### WORK TO COMPLETE
Starting at the first line of the data, please print exactly those lines through the one that holds "Older Posts (298, 2061)", omitting every picture.

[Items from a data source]
▼
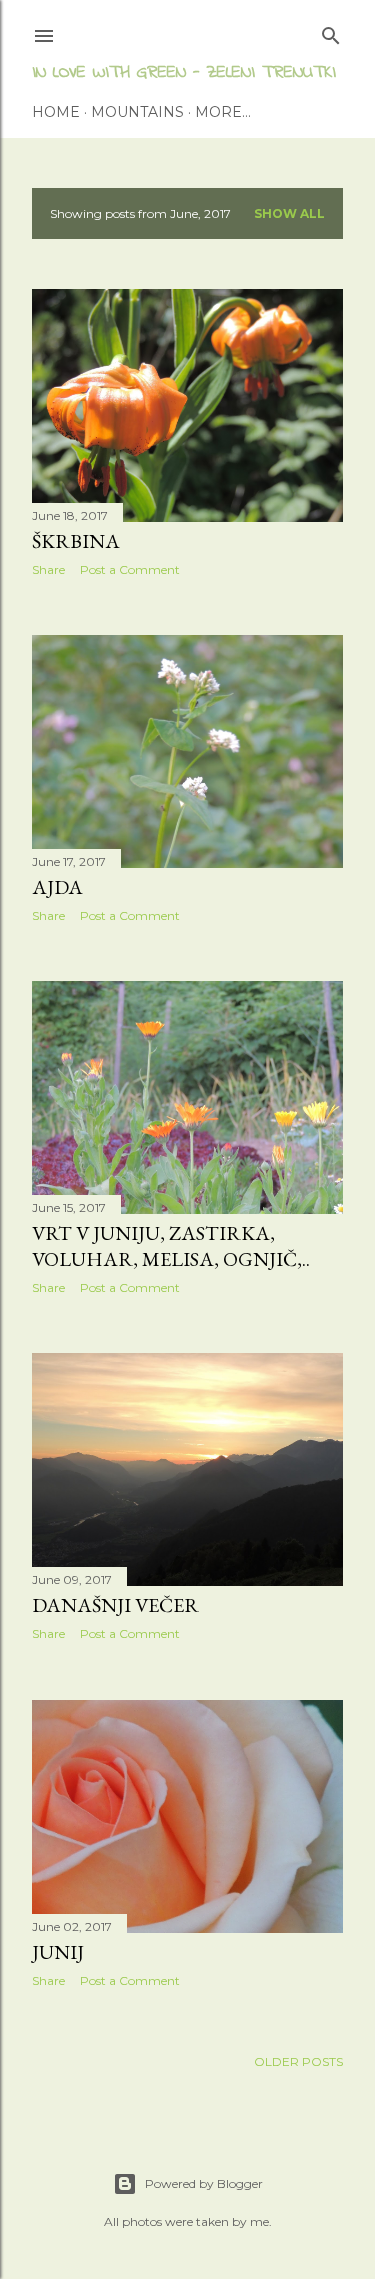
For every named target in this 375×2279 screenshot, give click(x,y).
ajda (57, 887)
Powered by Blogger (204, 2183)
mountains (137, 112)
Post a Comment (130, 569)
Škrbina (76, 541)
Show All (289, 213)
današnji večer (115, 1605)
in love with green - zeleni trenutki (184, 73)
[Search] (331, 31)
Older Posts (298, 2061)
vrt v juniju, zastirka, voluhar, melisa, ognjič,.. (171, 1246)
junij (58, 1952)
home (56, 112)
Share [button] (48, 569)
▲
### WRITTEN RESPONSE
For every named target in this 375×2279 screenshot, give click(x,y).
ajda (57, 887)
Powered by Blogger (204, 2183)
mountains (137, 112)
Post a Comment (130, 569)
Škrbina (76, 541)
Show All (289, 213)
današnji večer (115, 1605)
in love with green - zeleni trenutki (184, 73)
[Search] (331, 31)
Older Posts (298, 2061)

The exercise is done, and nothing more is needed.